You know what we ought to do about this assault on decency by a convicted murderer?

Nothing.

That's what Ty Hunter, executive director of the N.C. Center for Death Penalty Litigation, thinks. Me, too.

"If people don't want to please him, they should ignore him," Hunter said. "I think it would be his dream come true if the legislature had a special meeting to discuss the issue" or proposed some knee-jerk bill. "Ignoring him would be the only thing he's not happy about."

Hunter stressed that neither he nor the center he heads has been involved in Hembree's case. But he said he thinks Hembree's literary attention-seeking "would probably make my job tougher if people thought there were others like him" on death row. "I'm sure it's annoying to people. He's presenting a completely unsympathetic face of death row inmates. He feeds into the stereotype" that some people believe - prisoners have it made.
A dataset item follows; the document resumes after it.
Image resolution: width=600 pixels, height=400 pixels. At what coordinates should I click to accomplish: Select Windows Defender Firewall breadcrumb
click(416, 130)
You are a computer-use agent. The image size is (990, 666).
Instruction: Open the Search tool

"In common parlance," Hunter said, "he's obviously a publicity-seeking nut. I don't know this guy, never met him. Maybe he does like death row, but I can tell you a lot of people who wouldn't like it a bit."

One person who didn't like it a bit was Glen Edward Chapman, who spent 14 years on death row for two murders he was subsequently cleared of. I couldn't reach him, but in a 2009 interview in the Henderson Times News, he painted a distinctly differently picture from the Life of Riley painted by Hembree.

"Daily conditions? Food was terrible. Floodlights 24-7. THAT was torture. ... Sometimes punishment was to move us old guys where the younger play rap music all the time. Classes and the arts? ... We were told, 'You're not here to learn - you're here to die.' "

Hembree is either, as Hunter said, a nut or just a low-ambition-possessing, attention-seeking psychopath. What other conclusion can you draw about someone who thinks access to color television and frequent naps, as well as the unlikelihood that he'll be executed before 2032 makes him "a man of leisure" and is something to write the hometown paper about?

It's going to be hard, but the best thing the legislature - and now, the rest of us - can do is to pay no attention to that man behind the bars.